ТЕКСТ |
▼

Передав второй пистолет В., я по правилам в последний раз предложил мириться. Но Гумилев перебил меня, сказав глухо и недовольно: «Я приехал драться, а не мириться».
Тогда я просил приготовиться и начал громко считать: раз, два… (Кузмин, не в силах стоять, сел в снег и заслонился цинковым хирургическим ящиком, чтобы не видеть ужасов)… — три! — крикнул я. У Гумилева блеснул красноватый свет и раздался выстрел. Прошло несколько секунд. Второго выстрела не последовало. Тогда Гумилев крикнул с бешенством: «Я требую, чтобы этот господин стрелял». В. проговорил в волнении: «У меня была осечка». — «Пускай он стреляет во второй раз, — крикнул опять Гумилев, — я требую этого…»
В. поднял пистолет, и я слышал, как щелкнул курок, но выстрела не было. Я подбежал к нему, выдернул у него из дрожавшей руки пистолет и, целя в снег, выстрелил. Гашеткой мне ободрало палец. Гумилев продолжал неподвижно стоять: «Я требую третьего выстрела», — упрямо проговорил он. Мы начали совещаться и отказали. Гумилев поднял шубу, перекинул ее ерез руку и пошел к автомобилям».
Напомним, что в описываемый момент Гумилеву было всего 23 года. До чекистской пули, которая оборвет жизнь поэта, оставалось 12 лет. Это будет насыщенный мировыми событиями период. И Гумилев многое успеет. Несколько африканских путешествий, поэтические циклы и книги стихов, основание Цеха поэтов, участие в мировой войне.
«За Гумилевым стояла довольно большая группа молодых людей, которых можно было назвать его учениками, — писал впоследствии Гюнтер. — Самым гениальным из них несомненно был Осип Эмильевич Мандельштам, молодой еврей с исключительно безобразным лицом и крайне одухотворенной головой, которую он постоянно откидывал назад. Он громко и много смеялся и старался держаться подчеркнуто просто, но все равно он был — одна декламация, в особенности когда торжественно выпевал свои стихи, уставившись в неизвестную точку…
Здесь же… в «Бродячей собаке» (знаменитое в Питере кафе поэтов. — А. К.) я увидел Анну Ахматову, когда она уже полгода была замужем за Гумилевым».
На долгие годы Ахматова и Мандельштам сохранят самую преданную дружбу.

▲

ИЗВЛЕЧЁННЫЕ ДАННЫЕ |

▼

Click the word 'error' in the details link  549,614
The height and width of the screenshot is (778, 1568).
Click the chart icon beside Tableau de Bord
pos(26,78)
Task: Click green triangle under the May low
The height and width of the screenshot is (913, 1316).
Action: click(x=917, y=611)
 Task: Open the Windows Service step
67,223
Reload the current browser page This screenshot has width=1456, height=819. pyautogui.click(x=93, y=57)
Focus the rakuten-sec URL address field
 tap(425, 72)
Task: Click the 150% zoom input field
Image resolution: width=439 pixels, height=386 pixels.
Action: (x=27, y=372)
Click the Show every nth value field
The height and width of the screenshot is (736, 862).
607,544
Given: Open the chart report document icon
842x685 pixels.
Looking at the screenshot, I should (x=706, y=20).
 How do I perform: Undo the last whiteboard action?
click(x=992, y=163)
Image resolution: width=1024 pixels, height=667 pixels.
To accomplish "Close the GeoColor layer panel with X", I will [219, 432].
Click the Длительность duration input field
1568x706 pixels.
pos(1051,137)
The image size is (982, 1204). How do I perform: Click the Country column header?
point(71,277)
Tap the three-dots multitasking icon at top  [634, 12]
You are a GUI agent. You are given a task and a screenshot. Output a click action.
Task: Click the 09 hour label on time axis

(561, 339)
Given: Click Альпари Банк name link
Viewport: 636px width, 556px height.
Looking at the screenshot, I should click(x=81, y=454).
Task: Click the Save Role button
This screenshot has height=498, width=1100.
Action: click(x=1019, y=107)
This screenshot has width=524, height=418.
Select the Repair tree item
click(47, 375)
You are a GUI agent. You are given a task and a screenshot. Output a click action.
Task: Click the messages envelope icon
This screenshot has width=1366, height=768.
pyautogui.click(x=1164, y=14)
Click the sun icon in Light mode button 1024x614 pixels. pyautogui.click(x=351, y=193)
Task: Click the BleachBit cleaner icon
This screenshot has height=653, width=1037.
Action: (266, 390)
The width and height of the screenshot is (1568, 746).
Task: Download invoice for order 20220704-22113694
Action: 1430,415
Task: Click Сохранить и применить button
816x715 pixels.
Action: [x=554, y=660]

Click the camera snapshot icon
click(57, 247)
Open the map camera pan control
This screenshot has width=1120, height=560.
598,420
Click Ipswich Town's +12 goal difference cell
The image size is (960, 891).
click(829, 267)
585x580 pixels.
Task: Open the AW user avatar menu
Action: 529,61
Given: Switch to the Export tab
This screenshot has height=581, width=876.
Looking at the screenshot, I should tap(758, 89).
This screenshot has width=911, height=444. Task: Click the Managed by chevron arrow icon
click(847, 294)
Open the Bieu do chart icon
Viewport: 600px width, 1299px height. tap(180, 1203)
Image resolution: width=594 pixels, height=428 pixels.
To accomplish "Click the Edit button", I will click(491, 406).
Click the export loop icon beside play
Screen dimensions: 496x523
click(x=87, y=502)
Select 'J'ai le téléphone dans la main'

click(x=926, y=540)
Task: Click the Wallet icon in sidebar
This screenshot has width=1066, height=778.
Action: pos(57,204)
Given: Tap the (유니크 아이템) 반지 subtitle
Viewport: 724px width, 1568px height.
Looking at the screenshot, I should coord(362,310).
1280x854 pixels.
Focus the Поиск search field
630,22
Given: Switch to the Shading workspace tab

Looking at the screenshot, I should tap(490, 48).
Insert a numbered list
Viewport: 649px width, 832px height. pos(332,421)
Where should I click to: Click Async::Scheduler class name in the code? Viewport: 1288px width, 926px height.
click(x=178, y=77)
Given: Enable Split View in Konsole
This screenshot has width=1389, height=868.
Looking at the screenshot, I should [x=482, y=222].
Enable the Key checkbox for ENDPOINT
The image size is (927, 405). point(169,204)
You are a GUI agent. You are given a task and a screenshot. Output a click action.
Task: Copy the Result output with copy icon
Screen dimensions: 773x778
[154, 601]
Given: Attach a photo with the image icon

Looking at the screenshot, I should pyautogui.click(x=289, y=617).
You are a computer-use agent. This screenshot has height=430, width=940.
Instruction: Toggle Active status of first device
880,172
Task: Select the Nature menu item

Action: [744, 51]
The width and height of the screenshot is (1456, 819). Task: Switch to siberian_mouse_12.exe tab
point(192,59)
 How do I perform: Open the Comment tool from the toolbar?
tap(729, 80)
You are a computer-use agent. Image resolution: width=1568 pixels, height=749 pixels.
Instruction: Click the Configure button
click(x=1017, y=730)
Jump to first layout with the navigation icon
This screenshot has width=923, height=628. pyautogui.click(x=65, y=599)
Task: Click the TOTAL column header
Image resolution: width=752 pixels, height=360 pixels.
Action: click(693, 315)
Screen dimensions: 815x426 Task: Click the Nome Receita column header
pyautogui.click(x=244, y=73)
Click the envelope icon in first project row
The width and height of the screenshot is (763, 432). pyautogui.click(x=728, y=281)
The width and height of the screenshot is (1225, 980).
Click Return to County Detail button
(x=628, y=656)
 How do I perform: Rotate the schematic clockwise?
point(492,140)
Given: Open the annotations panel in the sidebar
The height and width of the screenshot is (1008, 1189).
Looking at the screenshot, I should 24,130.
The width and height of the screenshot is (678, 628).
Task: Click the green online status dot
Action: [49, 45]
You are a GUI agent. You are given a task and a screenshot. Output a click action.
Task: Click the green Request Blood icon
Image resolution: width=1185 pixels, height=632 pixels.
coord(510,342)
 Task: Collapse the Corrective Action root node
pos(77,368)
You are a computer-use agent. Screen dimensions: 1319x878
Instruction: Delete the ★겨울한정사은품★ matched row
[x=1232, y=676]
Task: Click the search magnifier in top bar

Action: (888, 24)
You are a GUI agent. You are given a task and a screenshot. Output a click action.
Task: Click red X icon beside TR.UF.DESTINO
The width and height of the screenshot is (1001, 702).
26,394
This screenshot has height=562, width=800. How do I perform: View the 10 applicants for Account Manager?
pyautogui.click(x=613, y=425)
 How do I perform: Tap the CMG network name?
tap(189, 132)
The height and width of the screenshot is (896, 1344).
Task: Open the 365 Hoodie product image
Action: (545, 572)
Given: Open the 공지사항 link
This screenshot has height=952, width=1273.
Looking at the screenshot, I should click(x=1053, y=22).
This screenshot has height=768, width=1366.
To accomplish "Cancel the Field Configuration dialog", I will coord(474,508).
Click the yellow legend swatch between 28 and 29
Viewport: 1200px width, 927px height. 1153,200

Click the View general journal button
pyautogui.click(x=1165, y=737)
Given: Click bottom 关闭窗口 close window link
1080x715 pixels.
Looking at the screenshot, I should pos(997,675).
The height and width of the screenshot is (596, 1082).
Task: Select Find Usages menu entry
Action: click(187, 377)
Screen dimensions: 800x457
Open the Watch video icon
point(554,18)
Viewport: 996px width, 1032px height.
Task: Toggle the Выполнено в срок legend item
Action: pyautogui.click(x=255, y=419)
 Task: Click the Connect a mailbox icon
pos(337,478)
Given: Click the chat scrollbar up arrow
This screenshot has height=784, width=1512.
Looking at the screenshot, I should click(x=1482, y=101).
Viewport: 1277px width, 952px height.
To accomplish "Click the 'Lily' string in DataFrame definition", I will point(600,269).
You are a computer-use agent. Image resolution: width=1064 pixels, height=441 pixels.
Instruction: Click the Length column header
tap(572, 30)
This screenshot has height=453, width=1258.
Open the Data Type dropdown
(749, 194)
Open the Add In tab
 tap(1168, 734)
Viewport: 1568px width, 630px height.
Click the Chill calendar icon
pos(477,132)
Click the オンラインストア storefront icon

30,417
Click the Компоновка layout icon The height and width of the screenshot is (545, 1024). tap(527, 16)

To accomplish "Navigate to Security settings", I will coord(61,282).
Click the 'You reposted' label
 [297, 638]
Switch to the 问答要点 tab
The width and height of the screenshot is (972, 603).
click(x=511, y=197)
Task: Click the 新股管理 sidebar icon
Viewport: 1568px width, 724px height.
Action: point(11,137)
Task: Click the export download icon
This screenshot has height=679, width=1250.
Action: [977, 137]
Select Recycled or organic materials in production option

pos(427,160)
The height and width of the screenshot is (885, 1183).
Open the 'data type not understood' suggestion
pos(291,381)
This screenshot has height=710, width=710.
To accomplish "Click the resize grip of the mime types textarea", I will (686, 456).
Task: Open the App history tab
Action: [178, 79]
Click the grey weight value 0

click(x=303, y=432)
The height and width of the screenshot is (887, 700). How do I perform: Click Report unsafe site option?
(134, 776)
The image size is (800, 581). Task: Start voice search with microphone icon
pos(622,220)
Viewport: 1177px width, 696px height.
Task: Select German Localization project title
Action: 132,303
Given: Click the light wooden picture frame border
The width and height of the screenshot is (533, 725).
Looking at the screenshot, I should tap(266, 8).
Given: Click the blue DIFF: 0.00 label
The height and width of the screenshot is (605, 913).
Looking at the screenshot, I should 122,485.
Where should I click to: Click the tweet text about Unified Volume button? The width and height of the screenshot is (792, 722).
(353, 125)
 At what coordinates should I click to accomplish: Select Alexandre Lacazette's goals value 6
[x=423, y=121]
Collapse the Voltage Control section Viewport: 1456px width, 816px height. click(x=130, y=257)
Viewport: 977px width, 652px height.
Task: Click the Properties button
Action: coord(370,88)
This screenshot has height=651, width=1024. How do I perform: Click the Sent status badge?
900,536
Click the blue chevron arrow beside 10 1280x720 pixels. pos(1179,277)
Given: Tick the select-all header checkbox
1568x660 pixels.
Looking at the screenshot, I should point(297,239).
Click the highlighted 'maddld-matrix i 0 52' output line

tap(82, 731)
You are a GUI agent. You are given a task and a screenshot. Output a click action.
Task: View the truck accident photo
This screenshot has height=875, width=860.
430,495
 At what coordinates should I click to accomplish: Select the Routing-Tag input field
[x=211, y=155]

▲

ЗАДАНИЕ | Перепишите слово в слово отрывок из текста о дуэли Гумилева, который начинается со слов «Напомним, что в» и заканчивается словами «в мировой войне.».

ПИСЬМЕННЫЙ ОТВЕТ |
Напомним, что в описываемый момент Гумилеву было всего 23 года. До чекистской пули, которая оборвет жизнь поэта, оставалось 12 лет. Это будет насыщенный мировыми событиями период. И Гумилев многое успеет. Несколько африканских путешествий, поэтические циклы и книги стихов, основание Цеха поэтов, участие в мировой войне.